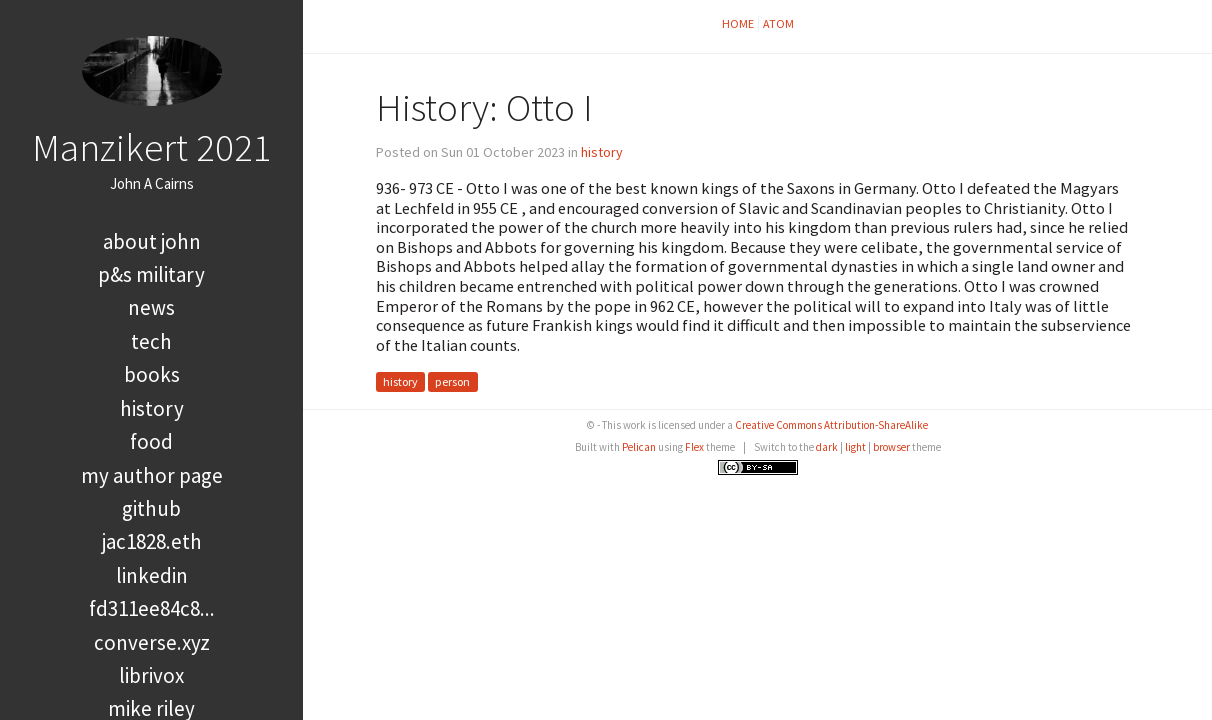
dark (827, 447)
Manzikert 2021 (152, 147)
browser (891, 447)
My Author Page (152, 475)
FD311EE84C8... (152, 608)
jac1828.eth (152, 541)
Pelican (639, 447)
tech (151, 341)
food (151, 441)
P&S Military (151, 274)
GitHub (151, 508)
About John (152, 241)
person (452, 382)
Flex (694, 447)
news (151, 307)
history (152, 408)
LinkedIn (152, 575)
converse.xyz (152, 642)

## AIM OF THE TASK:
Starting at the line that contains "P&S Military (151, 274)" and continuing through the end of the listing, convert each entry into a row of a two-column CSV with the headers item and location. Put each value in one quoted field, with any line breaks replaced by spaces.

## ANSWER:
item,location
"P&S Military","(151, 274)"
"GitHub","(151, 508)"
"About John","(152, 241)"
"person","(452, 382)"
"Flex","(694, 447)"
"news","(151, 307)"
"history","(152, 408)"
"LinkedIn","(152, 575)"
"converse.xyz","(152, 642)"